The Academy also is abandoning, for now, the controversial addition of three handpicked titles (often festival and critics’ favorites) by the International Executive Committee to the larger general committee’s original seven. This will make many people happy. This year, with online voting opportunities extended to the global Academy, votes are no longer limited to a small group of (often) retired attendees at in-person screenings in Los Angeles.
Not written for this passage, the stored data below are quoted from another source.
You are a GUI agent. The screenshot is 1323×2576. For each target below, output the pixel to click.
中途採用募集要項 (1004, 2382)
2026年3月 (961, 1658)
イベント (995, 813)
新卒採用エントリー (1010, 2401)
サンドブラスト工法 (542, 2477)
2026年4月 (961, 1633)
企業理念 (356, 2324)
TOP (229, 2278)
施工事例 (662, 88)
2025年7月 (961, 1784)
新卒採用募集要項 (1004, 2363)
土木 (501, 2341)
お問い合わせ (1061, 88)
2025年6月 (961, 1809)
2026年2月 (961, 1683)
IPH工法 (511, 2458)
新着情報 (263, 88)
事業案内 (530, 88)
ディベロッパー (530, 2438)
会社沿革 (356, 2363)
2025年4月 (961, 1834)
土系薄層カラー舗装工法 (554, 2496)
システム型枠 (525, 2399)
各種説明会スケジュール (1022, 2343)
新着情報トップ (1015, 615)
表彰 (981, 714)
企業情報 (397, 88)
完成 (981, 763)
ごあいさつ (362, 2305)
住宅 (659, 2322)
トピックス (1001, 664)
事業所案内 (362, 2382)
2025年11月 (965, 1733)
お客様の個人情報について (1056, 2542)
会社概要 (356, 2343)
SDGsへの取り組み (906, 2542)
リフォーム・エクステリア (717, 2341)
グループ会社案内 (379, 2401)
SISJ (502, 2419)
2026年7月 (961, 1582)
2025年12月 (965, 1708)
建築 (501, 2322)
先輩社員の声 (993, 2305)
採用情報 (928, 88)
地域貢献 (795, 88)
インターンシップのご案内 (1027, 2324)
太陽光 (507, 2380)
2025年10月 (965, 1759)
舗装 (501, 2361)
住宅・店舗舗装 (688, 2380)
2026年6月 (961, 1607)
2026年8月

This year could reflect a wider perspective, obviating the need for a more “sophisticated” group to add tonier titles.

Dan Levine, Mark Johnson, and Aaron Ryder

Photo by Rob Latour/Variety/REX/Shutterstock

Long-time foreign-language Oscar czar Mark Johnson instituted the executive additions when the often-mainstream Oscar voters neglected to include on the shortlist such lauded art films as the 2007 Cannes Palme d’Or winner “4 Months, 3 Weeks and 2 Days.” Writers branch governor Larry Karaszewski and directors governor Susanne Bier now head the International Feature Executive Committee, which is responsible for the administration of category rules and determining film eligibility.

“All dates and matters of rules and eligibility for the 93rd Academy Awards are subject to change based on national guidelines, state-mandated government orders and Academy-determined best practices.” said an AMPAS spokesperson.

The old voting method allowed for preliminary voters to rate films, yielding seven choices. This year, their top totals will yield 15 films; the 2021 vote takes place February 1-5. For the second round of voting, participating voters must see all 15 films on the shortlist.

All of this leaves publicists tearing out their hair. Not only do they have fewer ways to influence voters, but with the rules changing under their feet it’s also harder to predict the outcome. How will a more diverse and international voting pool change the tenor of the results, and will the second round favor the more popular titles seen by more voters? Nothing to be done other than be fascinated by the changes unfolding around us all.